The clip was shared by the East of England Ambulance Service or EEAST, NHS Trust and garnered widespread attention online.
“We have received thousands of lovely messages about Dave and Joe’s many attempts to get their message across on International Paramedic Day,” EEAST executive director Tom Abell said in a statement to CBS News. “I know you were both surprised by the reaction. ”
“We felt it was important to mark this first-ever International Paramedic Day on Friday, July 8th to celebrate the work of our dedicated teams who work so hard to support our patients and communities.”
International Paramedic Day was created and organized by the College of Paramedics in the UK and professional paramedic organizations from around the world.
July 8th was chosen because it is the anniversary of the birth of Dominique-Jean Larrey, “the man often referred to as the ‘father of modern ambulance services,’ according to the College of Paramedics.”

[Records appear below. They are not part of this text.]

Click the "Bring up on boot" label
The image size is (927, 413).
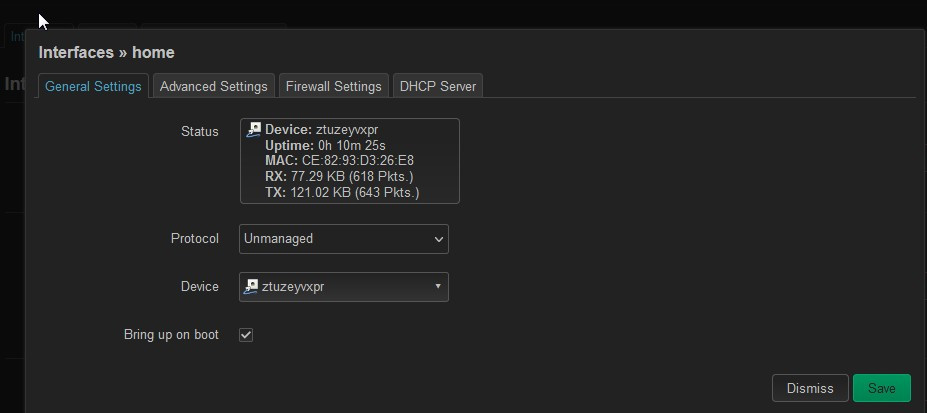click(x=171, y=334)
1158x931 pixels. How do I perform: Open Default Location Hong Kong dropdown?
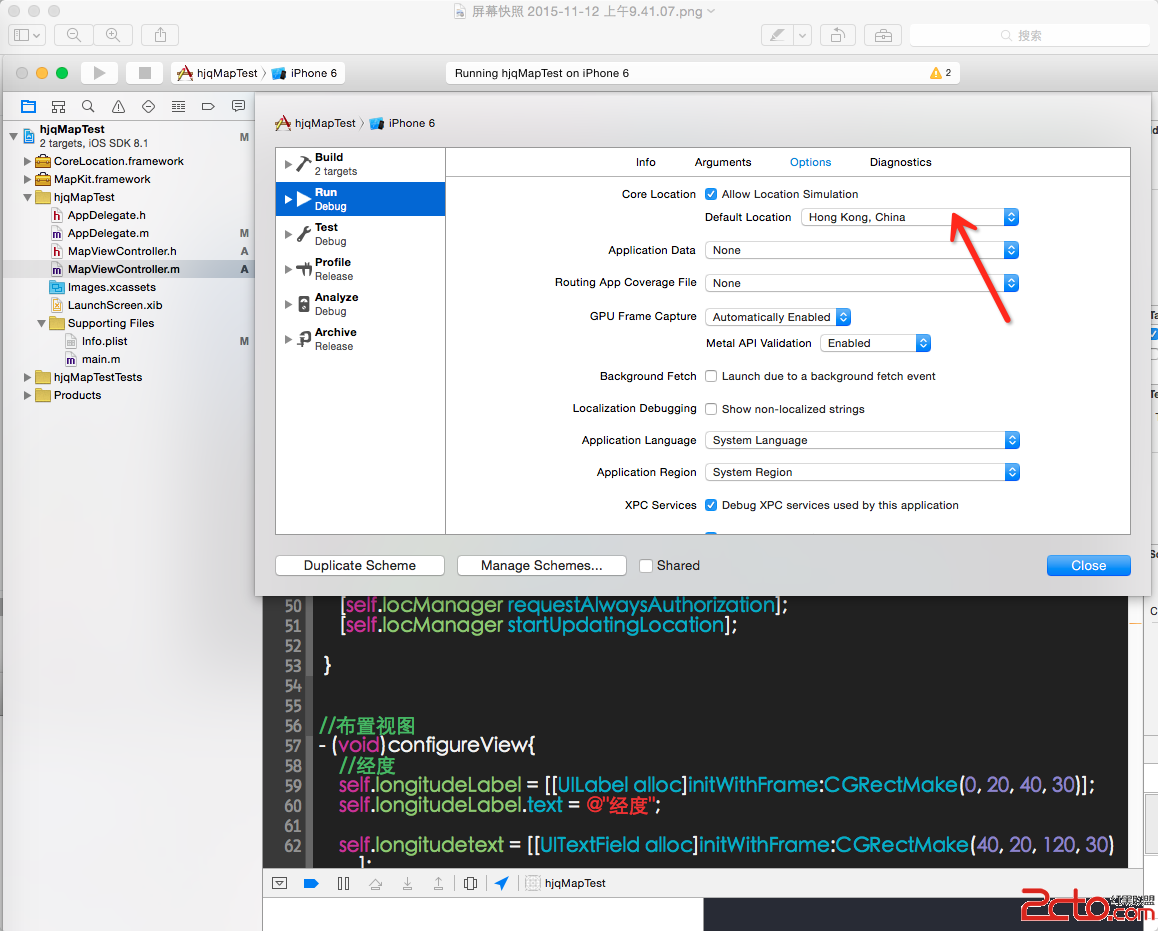909,217
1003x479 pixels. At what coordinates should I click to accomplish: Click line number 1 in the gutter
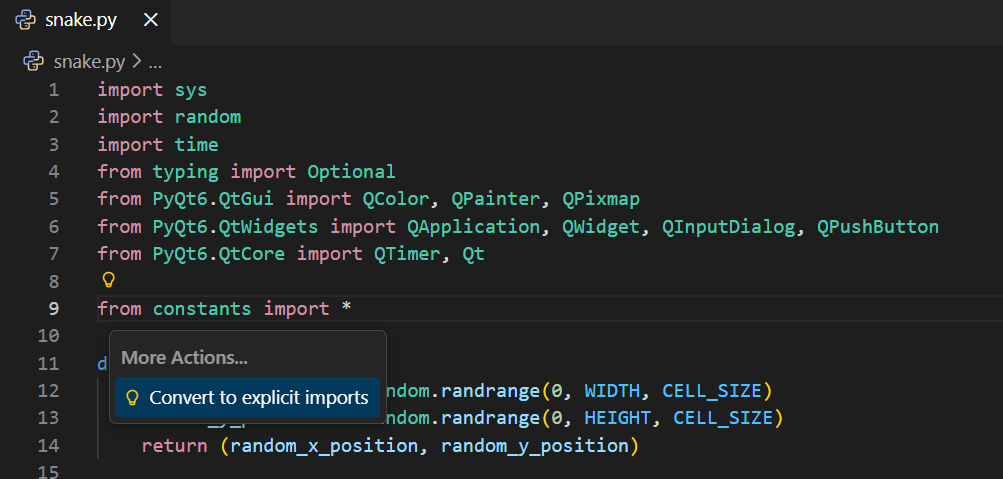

The organization shared several other videos of paramedics on July 8 to mark the day. “Really so proud to be a paramedic and to watch the profession grow,” Marcus Bailey, chief operating officer at EEAST, said in a video. “The amazing things everyone does every day, it’s amazing. It’s so special.”
“Like 32,000 others in the UK, I am a paramedic,” says Graham Clark, paramedic and chair of EEAST’s LGBT+ network. “Being a paramedic is important to me. It gives me the privileged opportunity to be there for people in the most beautiful moments of their lives – but also to make their worst moments a little easier or more bearable.”